IBM posted the algorithm over at YouTube with an implementation in Qiskit. I reached out to one of our Quantum computing experts at MathWorks, Matt Bowring, and asked him to write a version for MATLAB making use of the MATLAB Support Package for Quantum Computing which you'll need to install if you are following along. Here's his function
function [pie,circ] = estimatePi(N)
% Return pi estimation pie using Quantum Phase Estimation with N qubits
% Inspired by the pi day code at https://github.com/Qiskit/textbook/blob/main/notebooks/ch-demos/piday-code.ipynb
 
% Estimate phase angle theta for U|1> = exp(2*pi*i*theta)|1>, setting U as
% the r1Gate with phase angle 1, so that QPE finds 2*pi*theta = 1.

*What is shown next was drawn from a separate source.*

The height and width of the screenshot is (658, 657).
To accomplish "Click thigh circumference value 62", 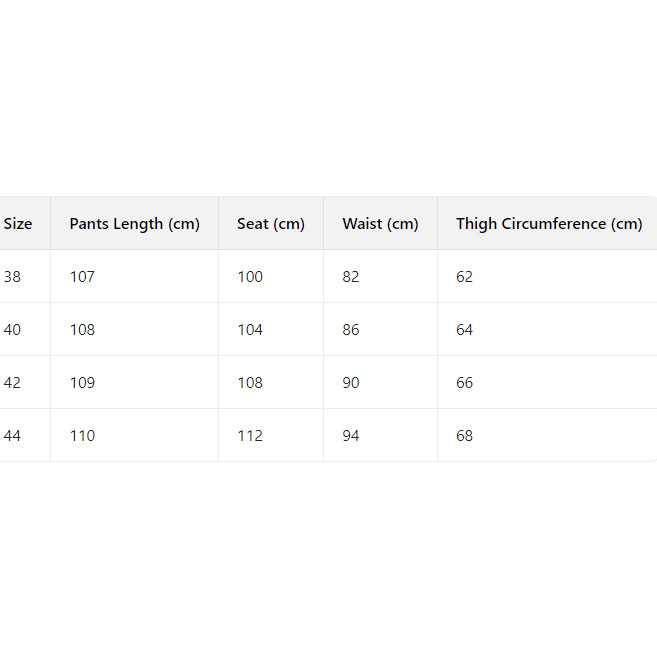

% Increasing N improves the estimate precision since possible theta values
% are discretized over the 2^N measurable bitstring states.
 
estQubits = 1:N;
phaseQubit = N+1;
 
gates = [
% Initialize bottom qubit to |1>
xGate(phaseQubit)
% Apply QPE using r1Gate with angle 1 by controlling it on the
% estimation qubits
hGate(estQubits)
cr1Gate(estQubits, phaseQubit, 2.^(N-1:-1:0))
inv(qftGate(estQubits))
];
circ = quantumCircuit(gates);
 
sv = simulate(circ);
 
% Use most probable measurement of the estimation qubits to find theta
[bitstrings, probs] = querystates(sv, estQubits);
[~, idx] = max(probs);
theta = bin2dec(bitstrings(idx)) / 2^N;
 
% Estimate pi knowing that 1 = 2*pi*theta
pie = 1 / (2*theta);
end
Simulating this on my PC using a circuit with 8 qubits gets the first 2 digits correct
qPi = estimatePi(8)
qPi = 3.121951219512195
As we increase the number of qubits, we get a better approximation.
qubits = 2:12;
pies = zeros(1,length(qubits));
for n = 1:length(qubits)
pies(n) = estimatePi(qubits(n));
end
 
plot(qubits, pies, 'r-o')
hold on
yline(pi)
legend('estimate', 'true')
xlabel('Number of qubits')
hold off
The function can also return the circuit used in each case which allows us to visualize it. Here's the 4 qubit case
[qPi,circ] = estimatePi(4);
plot(circ)
Today I only simulated these quantum systems but you can also try running them on real quantum hardware too. How to do this using IBM's quantum services is covered in the MATLAB documentation Run Quantum Circuit on Hardware Using IBM Qiskit Runtime Services. My blog post, Quantum computing in MATLAB R2023b: On the desktop and in the cloud discusses how to run on quantum systems via AWS Braket.
So that's it from me and Guy. Whether you calculate your pi's using state of the art computing hardware or a large stone cylinder, happy pi day!